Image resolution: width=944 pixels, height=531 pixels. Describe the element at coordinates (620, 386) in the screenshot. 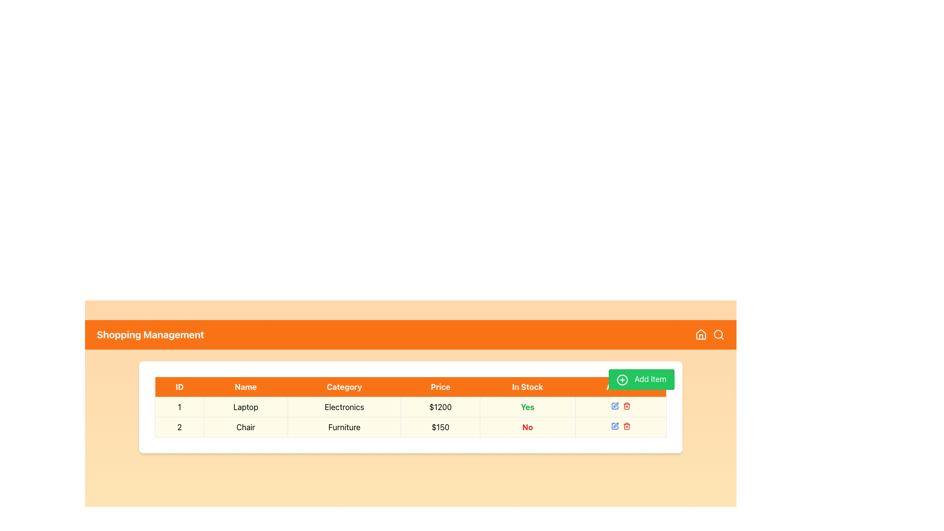

I see `the header text label of the actions column in the data table, located at the far right of the header row` at that location.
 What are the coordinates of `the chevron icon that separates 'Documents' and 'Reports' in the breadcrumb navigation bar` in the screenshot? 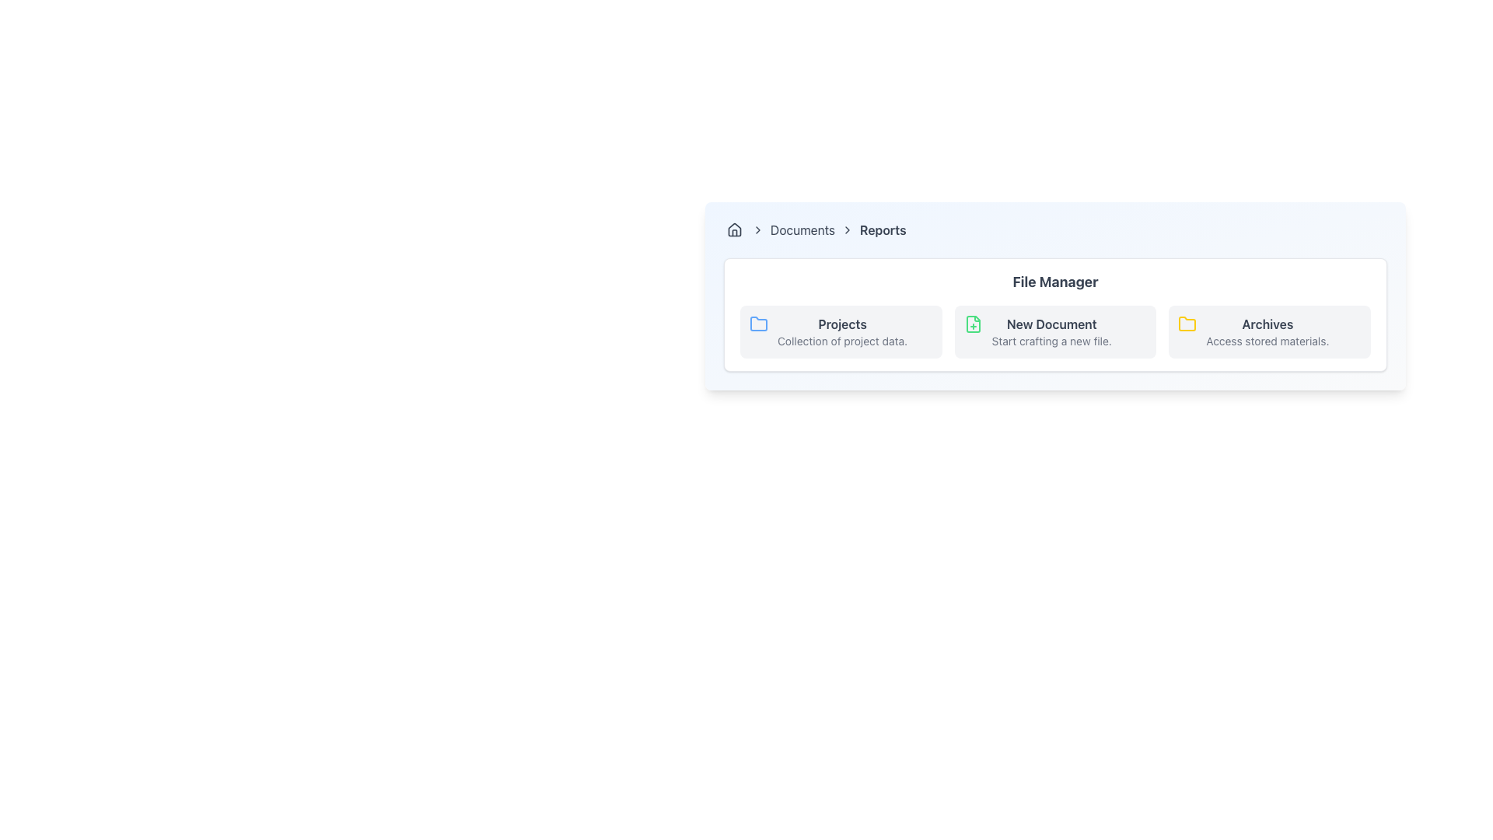 It's located at (846, 230).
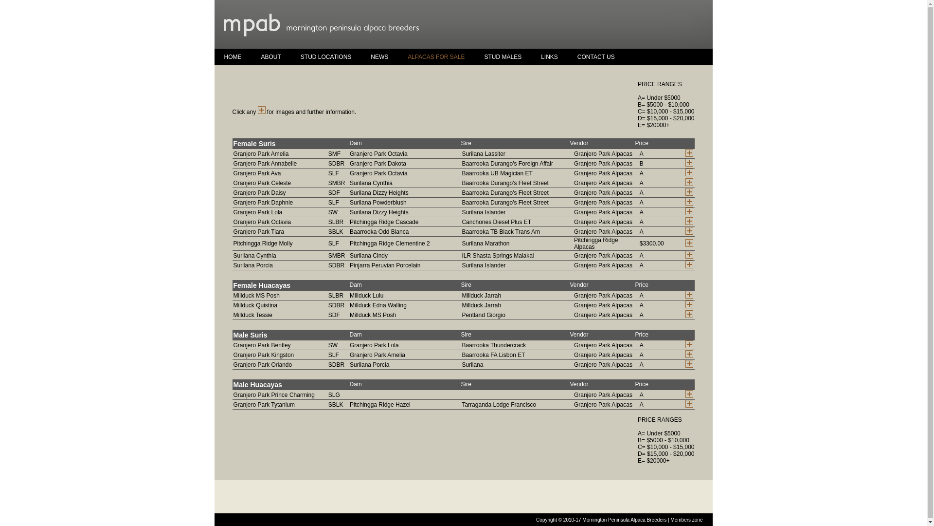 The image size is (934, 526). What do you see at coordinates (326, 56) in the screenshot?
I see `'STUD LOCATIONS'` at bounding box center [326, 56].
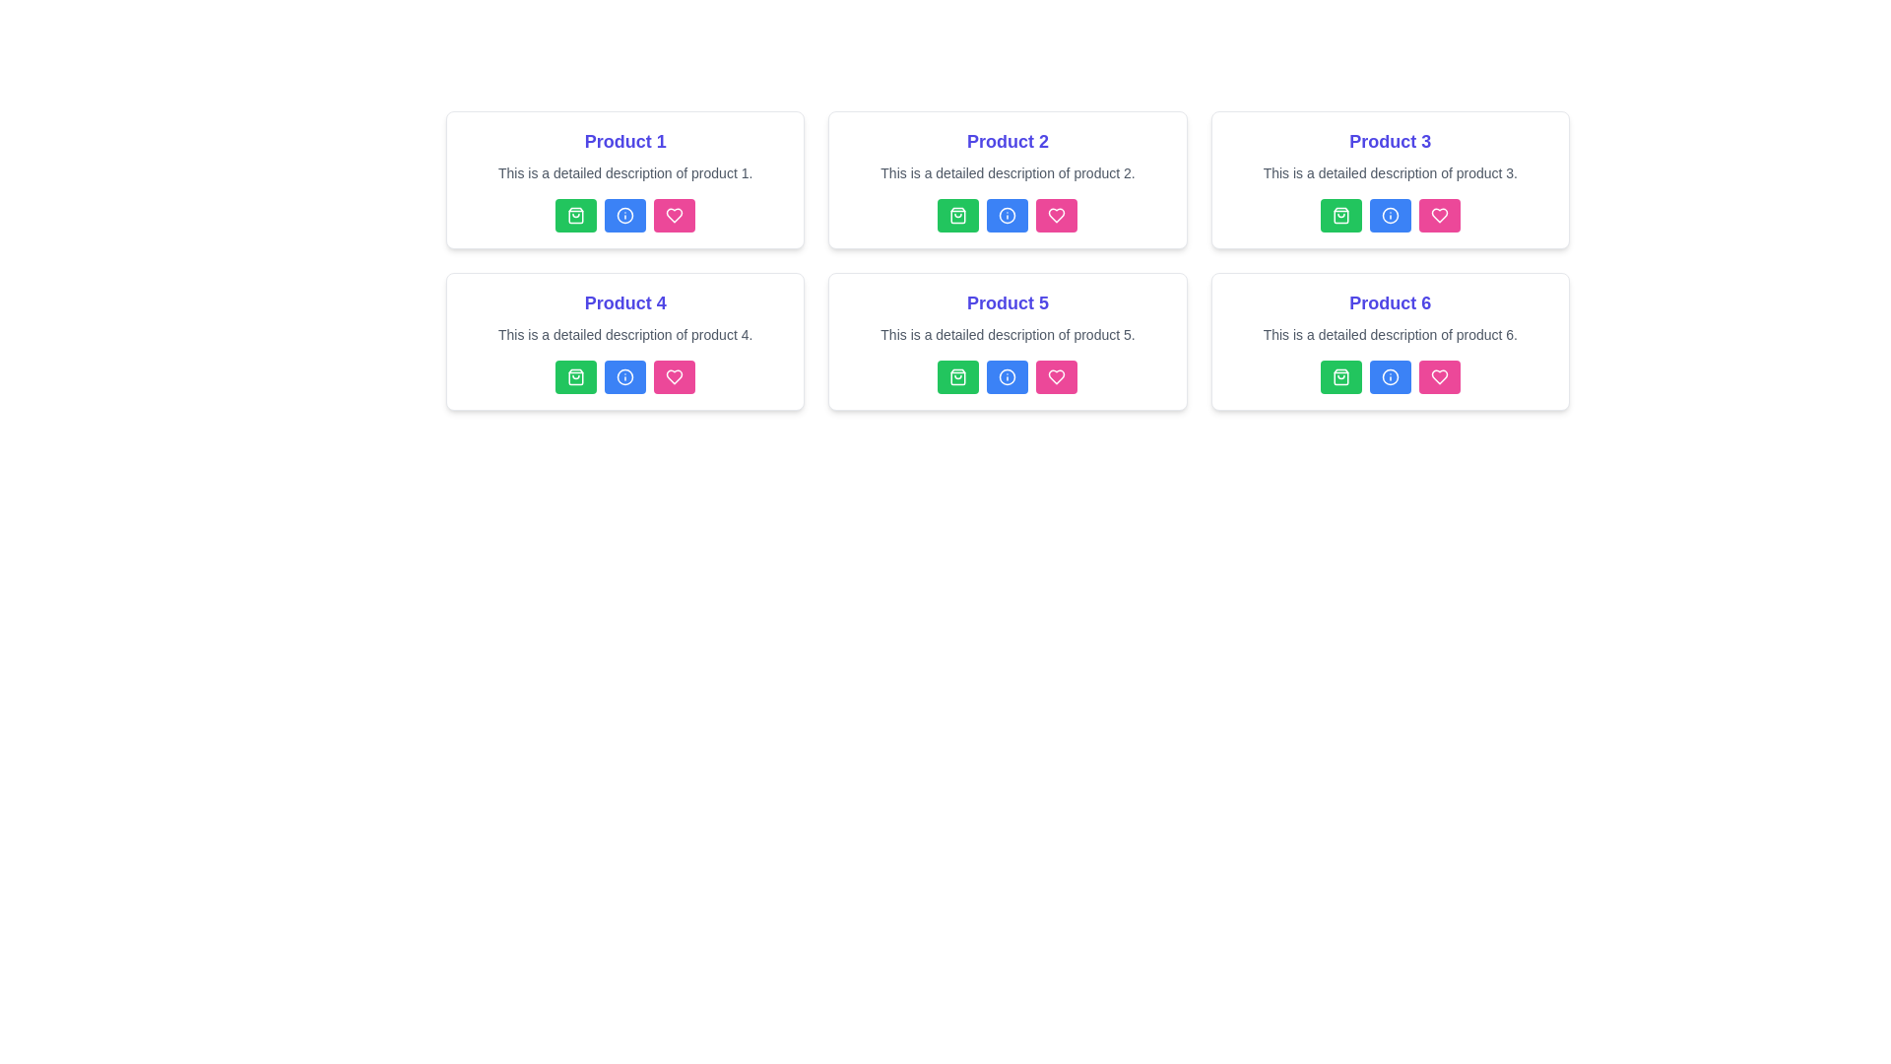  I want to click on the header text label for the 'Product 6' entry, which is located in the second row and third column of the product grid, so click(1389, 303).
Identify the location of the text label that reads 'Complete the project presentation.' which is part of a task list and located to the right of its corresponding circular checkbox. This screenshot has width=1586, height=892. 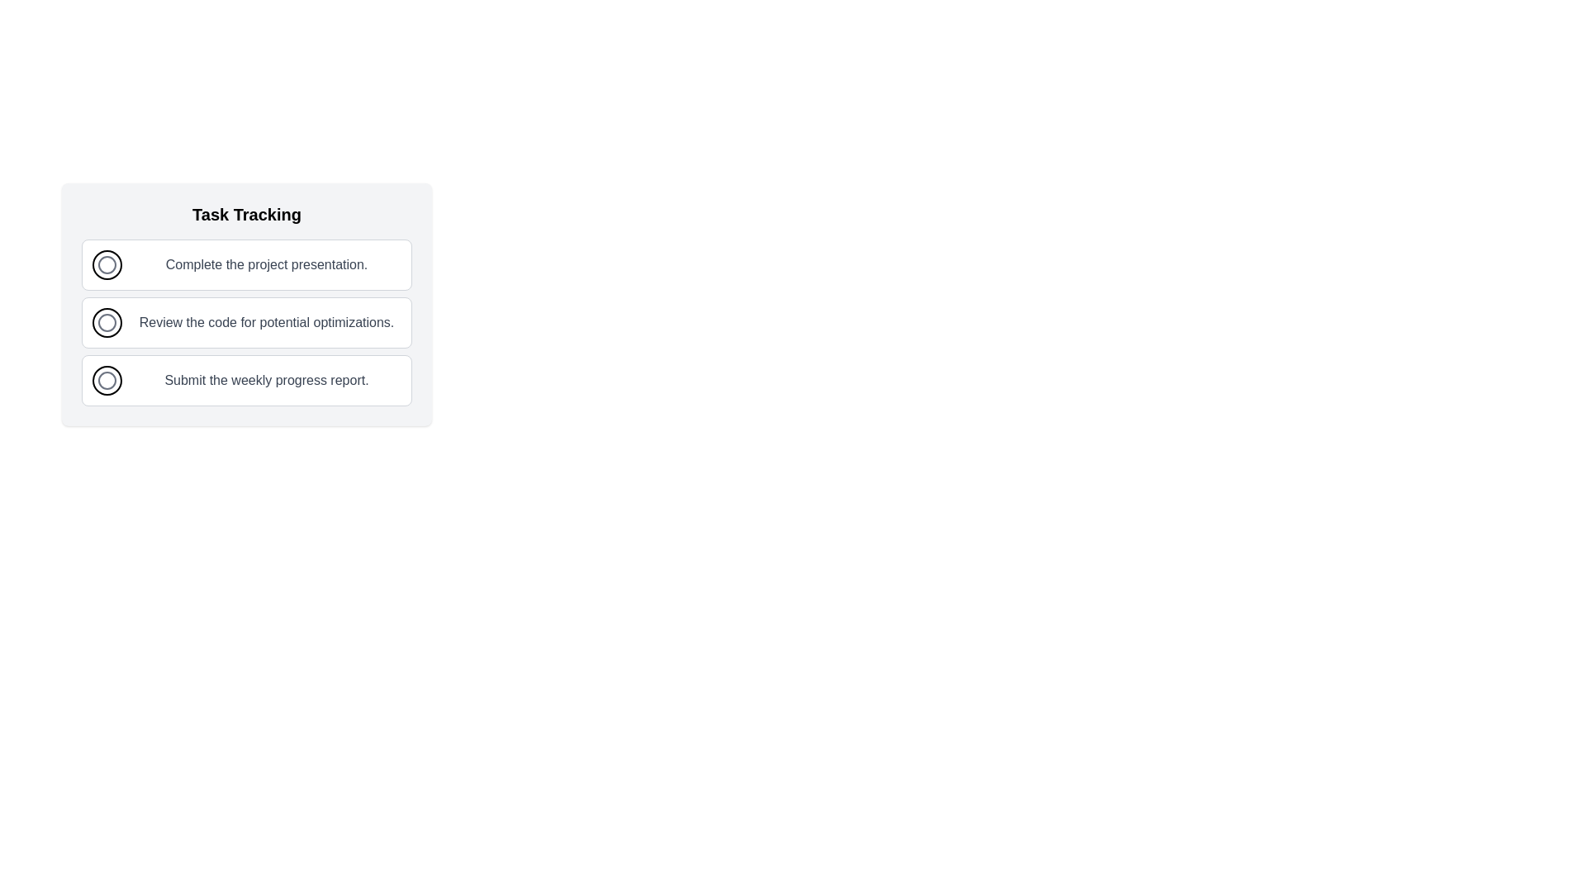
(266, 263).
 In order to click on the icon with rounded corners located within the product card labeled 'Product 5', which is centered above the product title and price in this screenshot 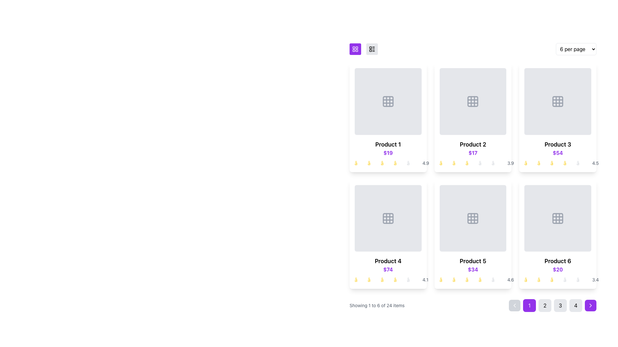, I will do `click(473, 218)`.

PROBLEM TO SOLVE: Retype the lines above exactly, from the very first one through the line with "at that location.", and leave the pictures out.

SOLUTION FOR THIS PROBLEM:
Image resolution: width=944 pixels, height=531 pixels. Describe the element at coordinates (620, 386) in the screenshot. 

I see `the header text label of the actions column in the data table, located at the far right of the header row` at that location.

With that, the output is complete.